Le gouvernement gabonais n’est pas être opposé à une enquête internationale sur les conditions des reconduites aux frontières, il y a quelques jours, d’une centaine d’expatriés qui exploitaient clandestinement les gisements d’or au parc de Minkébé. Ils se seraient également livrés à des actes de braconnage dans cette aire protégée.

Les autorités gabonaises ne sont pas contre une enquête internationale qui ferait la lumière sur les conditions des reconduites aux frontières des ressortissants étrangers accusés d’exploitation clandestine du sous-sol gabonais et de braconnage dans le parc de Minkébé, dans l’Ogooué-Ivindo. L’annonce faite après le conseil des ministres de ce mardi répond aux critiques de la presse faisant état des conditions de rapatriement inhumaines de ces expatriés. « Contrairement aux dires des intéressés, il n’y a eu ni torture ni mort d’hommes.

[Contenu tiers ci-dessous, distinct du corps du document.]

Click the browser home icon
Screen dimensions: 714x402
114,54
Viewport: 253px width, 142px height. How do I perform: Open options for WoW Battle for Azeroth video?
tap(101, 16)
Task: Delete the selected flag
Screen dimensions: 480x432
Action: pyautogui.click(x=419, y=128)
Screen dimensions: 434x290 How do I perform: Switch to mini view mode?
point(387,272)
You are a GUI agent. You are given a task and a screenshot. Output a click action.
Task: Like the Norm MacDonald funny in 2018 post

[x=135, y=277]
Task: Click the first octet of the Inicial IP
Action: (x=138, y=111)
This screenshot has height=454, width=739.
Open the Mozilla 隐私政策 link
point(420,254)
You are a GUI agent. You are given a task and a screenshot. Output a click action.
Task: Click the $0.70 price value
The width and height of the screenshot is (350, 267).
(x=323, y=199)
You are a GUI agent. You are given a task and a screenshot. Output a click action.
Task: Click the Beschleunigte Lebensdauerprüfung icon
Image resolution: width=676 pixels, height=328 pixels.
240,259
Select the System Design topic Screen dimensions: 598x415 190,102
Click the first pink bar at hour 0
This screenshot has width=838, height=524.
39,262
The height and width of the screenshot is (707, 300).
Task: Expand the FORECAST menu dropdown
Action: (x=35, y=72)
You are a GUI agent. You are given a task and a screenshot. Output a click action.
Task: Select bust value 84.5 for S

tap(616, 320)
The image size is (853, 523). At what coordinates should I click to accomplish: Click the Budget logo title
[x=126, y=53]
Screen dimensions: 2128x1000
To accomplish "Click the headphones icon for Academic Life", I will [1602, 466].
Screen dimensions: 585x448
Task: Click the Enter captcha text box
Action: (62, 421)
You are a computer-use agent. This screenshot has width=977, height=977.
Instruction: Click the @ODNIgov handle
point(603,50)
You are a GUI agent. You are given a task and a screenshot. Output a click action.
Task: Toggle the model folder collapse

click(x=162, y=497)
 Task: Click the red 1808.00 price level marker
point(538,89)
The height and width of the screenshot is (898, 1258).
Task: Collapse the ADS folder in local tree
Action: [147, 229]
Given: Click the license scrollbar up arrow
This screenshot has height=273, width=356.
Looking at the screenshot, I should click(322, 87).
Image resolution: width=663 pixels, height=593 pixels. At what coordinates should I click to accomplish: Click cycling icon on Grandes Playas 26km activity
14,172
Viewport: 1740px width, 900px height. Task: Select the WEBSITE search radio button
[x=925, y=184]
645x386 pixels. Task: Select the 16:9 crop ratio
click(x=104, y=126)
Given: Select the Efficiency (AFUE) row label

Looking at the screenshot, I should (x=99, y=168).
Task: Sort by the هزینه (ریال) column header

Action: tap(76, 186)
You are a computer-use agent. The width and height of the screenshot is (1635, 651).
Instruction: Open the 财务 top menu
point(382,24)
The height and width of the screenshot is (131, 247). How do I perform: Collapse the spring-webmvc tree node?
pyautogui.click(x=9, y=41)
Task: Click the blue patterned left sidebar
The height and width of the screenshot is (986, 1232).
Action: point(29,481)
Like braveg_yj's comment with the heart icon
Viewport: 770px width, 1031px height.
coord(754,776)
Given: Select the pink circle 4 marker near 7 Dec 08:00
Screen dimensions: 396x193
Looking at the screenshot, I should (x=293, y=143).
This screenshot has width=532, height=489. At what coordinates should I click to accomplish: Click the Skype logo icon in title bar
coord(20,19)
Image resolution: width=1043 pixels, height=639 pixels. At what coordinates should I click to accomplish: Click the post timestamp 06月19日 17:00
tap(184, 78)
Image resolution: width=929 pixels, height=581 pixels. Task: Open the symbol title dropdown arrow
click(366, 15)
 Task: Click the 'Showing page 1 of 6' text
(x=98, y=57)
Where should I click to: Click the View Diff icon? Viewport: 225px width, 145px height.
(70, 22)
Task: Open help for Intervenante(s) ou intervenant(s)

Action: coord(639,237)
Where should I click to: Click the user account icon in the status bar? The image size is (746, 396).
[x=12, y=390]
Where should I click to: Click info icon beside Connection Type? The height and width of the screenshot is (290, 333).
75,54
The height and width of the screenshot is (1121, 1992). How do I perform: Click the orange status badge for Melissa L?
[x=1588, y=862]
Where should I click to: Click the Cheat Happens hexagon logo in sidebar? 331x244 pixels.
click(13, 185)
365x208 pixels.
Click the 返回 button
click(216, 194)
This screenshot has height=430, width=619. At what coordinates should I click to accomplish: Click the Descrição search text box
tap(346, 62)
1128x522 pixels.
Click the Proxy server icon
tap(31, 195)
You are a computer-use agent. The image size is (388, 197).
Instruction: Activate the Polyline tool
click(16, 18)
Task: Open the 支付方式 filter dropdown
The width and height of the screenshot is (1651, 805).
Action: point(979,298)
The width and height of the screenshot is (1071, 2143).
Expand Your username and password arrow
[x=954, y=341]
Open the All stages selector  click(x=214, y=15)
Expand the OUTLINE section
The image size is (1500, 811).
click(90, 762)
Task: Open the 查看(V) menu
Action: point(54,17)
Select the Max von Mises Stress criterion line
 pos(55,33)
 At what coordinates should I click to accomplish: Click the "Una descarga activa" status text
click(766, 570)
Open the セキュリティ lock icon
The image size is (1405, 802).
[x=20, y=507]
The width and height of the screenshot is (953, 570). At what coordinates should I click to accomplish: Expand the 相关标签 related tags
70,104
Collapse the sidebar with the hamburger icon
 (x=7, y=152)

Sur cette question, le Conseil des ministres n’est pas opposé à ce qu’une enquête internationale soit diligentée sur le déroulement des faits », indique le communiqué du gouvernement.

Les autorités gabonaises se défendent

Ce dernier, qui a pris l’opinion nationale et internationale à témoin, fait valoir que les ressortissants des pays concernés qui ont posé des actes allant à l’encontre de la sécurité nationale, auraient dû faire l’objet de poursuites judiciaires, tout comme les nationaux. IMais ils ont été simplement reconduits aux frontières, avance les autorités gabonaises au nom du respect des droits de l’Homme. Selon des sources concordantes, plus de 20 éléphants en moyenne sont tués illégalement chaque jour dans la zone de Minkébé par les ressortissants étrangers, avec la complicité des Gabonais.